EXERCISE TASK :: Copy the following records verbatim, line for line.

MATERIALS PROVIDED ::
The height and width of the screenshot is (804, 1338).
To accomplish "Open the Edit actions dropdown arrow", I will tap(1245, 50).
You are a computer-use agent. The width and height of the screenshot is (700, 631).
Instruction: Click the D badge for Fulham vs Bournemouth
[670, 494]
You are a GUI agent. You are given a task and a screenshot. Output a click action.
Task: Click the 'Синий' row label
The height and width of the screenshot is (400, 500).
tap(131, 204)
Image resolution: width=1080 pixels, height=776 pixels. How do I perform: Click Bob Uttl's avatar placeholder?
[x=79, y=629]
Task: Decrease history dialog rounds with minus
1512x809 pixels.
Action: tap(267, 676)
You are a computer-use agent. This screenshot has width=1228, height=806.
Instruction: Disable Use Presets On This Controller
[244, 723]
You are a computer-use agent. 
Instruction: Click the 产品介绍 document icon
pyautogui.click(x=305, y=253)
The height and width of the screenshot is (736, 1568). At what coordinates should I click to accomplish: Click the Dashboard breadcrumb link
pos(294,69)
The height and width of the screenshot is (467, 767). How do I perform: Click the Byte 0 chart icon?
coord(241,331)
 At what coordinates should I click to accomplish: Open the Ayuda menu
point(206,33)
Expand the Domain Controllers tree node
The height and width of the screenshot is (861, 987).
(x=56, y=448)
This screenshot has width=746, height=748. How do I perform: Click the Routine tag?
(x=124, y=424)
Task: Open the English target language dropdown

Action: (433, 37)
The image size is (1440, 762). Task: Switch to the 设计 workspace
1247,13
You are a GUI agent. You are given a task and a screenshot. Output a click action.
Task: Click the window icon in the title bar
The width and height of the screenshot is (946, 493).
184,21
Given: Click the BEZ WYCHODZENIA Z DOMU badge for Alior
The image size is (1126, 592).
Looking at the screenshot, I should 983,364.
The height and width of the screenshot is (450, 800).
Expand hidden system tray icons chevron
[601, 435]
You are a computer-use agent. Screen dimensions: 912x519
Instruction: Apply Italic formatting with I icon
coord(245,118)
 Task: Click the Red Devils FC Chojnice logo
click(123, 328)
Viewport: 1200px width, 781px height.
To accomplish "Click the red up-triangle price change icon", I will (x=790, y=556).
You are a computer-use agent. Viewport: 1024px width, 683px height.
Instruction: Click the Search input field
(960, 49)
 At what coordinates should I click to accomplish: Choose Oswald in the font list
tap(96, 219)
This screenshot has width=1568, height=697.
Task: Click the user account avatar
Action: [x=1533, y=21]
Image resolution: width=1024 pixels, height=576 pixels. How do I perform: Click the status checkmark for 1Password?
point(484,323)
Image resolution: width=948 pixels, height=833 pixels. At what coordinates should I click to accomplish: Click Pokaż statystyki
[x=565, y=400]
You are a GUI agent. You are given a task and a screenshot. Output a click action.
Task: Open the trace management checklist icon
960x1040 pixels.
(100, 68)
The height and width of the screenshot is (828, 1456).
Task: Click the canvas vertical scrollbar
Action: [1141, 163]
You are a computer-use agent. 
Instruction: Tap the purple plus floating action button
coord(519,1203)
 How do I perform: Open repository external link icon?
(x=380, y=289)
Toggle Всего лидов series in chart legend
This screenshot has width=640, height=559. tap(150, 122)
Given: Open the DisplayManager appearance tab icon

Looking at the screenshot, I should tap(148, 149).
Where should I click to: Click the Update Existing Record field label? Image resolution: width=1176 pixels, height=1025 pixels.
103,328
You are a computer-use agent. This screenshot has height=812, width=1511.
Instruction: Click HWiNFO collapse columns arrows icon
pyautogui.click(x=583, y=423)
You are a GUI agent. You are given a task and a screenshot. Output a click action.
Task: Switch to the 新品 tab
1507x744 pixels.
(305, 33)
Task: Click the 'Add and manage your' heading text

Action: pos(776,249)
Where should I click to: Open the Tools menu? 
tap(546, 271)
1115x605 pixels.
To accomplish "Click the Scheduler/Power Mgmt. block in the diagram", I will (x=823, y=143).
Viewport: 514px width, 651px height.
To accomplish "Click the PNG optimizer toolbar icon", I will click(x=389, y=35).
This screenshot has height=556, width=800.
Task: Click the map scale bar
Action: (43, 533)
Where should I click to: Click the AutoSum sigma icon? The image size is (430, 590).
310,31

TASK ANSWER ::
The height and width of the screenshot is (804, 1338).
To accomplish "Open the Edit actions dropdown arrow", I will tap(1245, 50).
You are a computer-use agent. The width and height of the screenshot is (700, 631).
Instruction: Click the D badge for Fulham vs Bournemouth
[670, 494]
You are a GUI agent. You are given a task and a screenshot. Output a click action.
Task: Click the 'Синий' row label
The height and width of the screenshot is (400, 500).
tap(131, 204)
Image resolution: width=1080 pixels, height=776 pixels. How do I perform: Click Bob Uttl's avatar placeholder?
[x=79, y=629]
Task: Decrease history dialog rounds with minus
1512x809 pixels.
Action: tap(267, 676)
You are a computer-use agent. This screenshot has width=1228, height=806.
Instruction: Disable Use Presets On This Controller
[244, 723]
You are a computer-use agent. 
Instruction: Click the 产品介绍 document icon
pyautogui.click(x=305, y=253)
The height and width of the screenshot is (736, 1568). At what coordinates should I click to accomplish: Click the Dashboard breadcrumb link
pos(294,69)
The height and width of the screenshot is (467, 767). How do I perform: Click the Byte 0 chart icon?
coord(241,331)
 At what coordinates should I click to accomplish: Open the Ayuda menu
point(206,33)
Expand the Domain Controllers tree node
The height and width of the screenshot is (861, 987).
(x=56, y=448)
This screenshot has width=746, height=748. How do I perform: Click the Routine tag?
(x=124, y=424)
Task: Open the English target language dropdown

Action: (433, 37)
The image size is (1440, 762). Task: Switch to the 设计 workspace
1247,13
You are a GUI agent. You are given a task and a screenshot. Output a click action.
Task: Click the window icon in the title bar
The width and height of the screenshot is (946, 493).
184,21
Given: Click the BEZ WYCHODZENIA Z DOMU badge for Alior
The image size is (1126, 592).
Looking at the screenshot, I should 983,364.
The height and width of the screenshot is (450, 800).
Expand hidden system tray icons chevron
[601, 435]
You are a computer-use agent. Screen dimensions: 912x519
Instruction: Apply Italic formatting with I icon
coord(245,118)
 Task: Click the Red Devils FC Chojnice logo
click(123, 328)
Viewport: 1200px width, 781px height.
To accomplish "Click the red up-triangle price change icon", I will (x=790, y=556).
You are a computer-use agent. Viewport: 1024px width, 683px height.
Instruction: Click the Search input field
(960, 49)
 At what coordinates should I click to accomplish: Choose Oswald in the font list
tap(96, 219)
This screenshot has width=1568, height=697.
Task: Click the user account avatar
Action: [x=1533, y=21]
Image resolution: width=1024 pixels, height=576 pixels. How do I perform: Click the status checkmark for 1Password?
point(484,323)
Image resolution: width=948 pixels, height=833 pixels. At what coordinates should I click to accomplish: Click Pokaż statystyki
[x=565, y=400]
You are a GUI agent. You are given a task and a screenshot. Output a click action.
Task: Open the trace management checklist icon
960x1040 pixels.
(100, 68)
The height and width of the screenshot is (828, 1456).
Task: Click the canvas vertical scrollbar
Action: [1141, 163]
You are a computer-use agent. 
Instruction: Tap the purple plus floating action button
coord(519,1203)
 How do I perform: Open repository external link icon?
(x=380, y=289)
Toggle Всего лидов series in chart legend
This screenshot has width=640, height=559. tap(150, 122)
Given: Open the DisplayManager appearance tab icon

Looking at the screenshot, I should tap(148, 149).
Where should I click to: Click the Update Existing Record field label? Image resolution: width=1176 pixels, height=1025 pixels.
103,328
You are a computer-use agent. This screenshot has height=812, width=1511.
Instruction: Click HWiNFO collapse columns arrows icon
pyautogui.click(x=583, y=423)
You are a GUI agent. You are given a task and a screenshot. Output a click action.
Task: Switch to the 新品 tab
1507x744 pixels.
(305, 33)
Task: Click the 'Add and manage your' heading text

Action: pos(776,249)
Where should I click to: Open the Tools menu? 
tap(546, 271)
1115x605 pixels.
To accomplish "Click the Scheduler/Power Mgmt. block in the diagram", I will (x=823, y=143).
Viewport: 514px width, 651px height.
To accomplish "Click the PNG optimizer toolbar icon", I will click(x=389, y=35).
This screenshot has height=556, width=800.
Task: Click the map scale bar
Action: (43, 533)
Where should I click to: Click the AutoSum sigma icon? The image size is (430, 590).
310,31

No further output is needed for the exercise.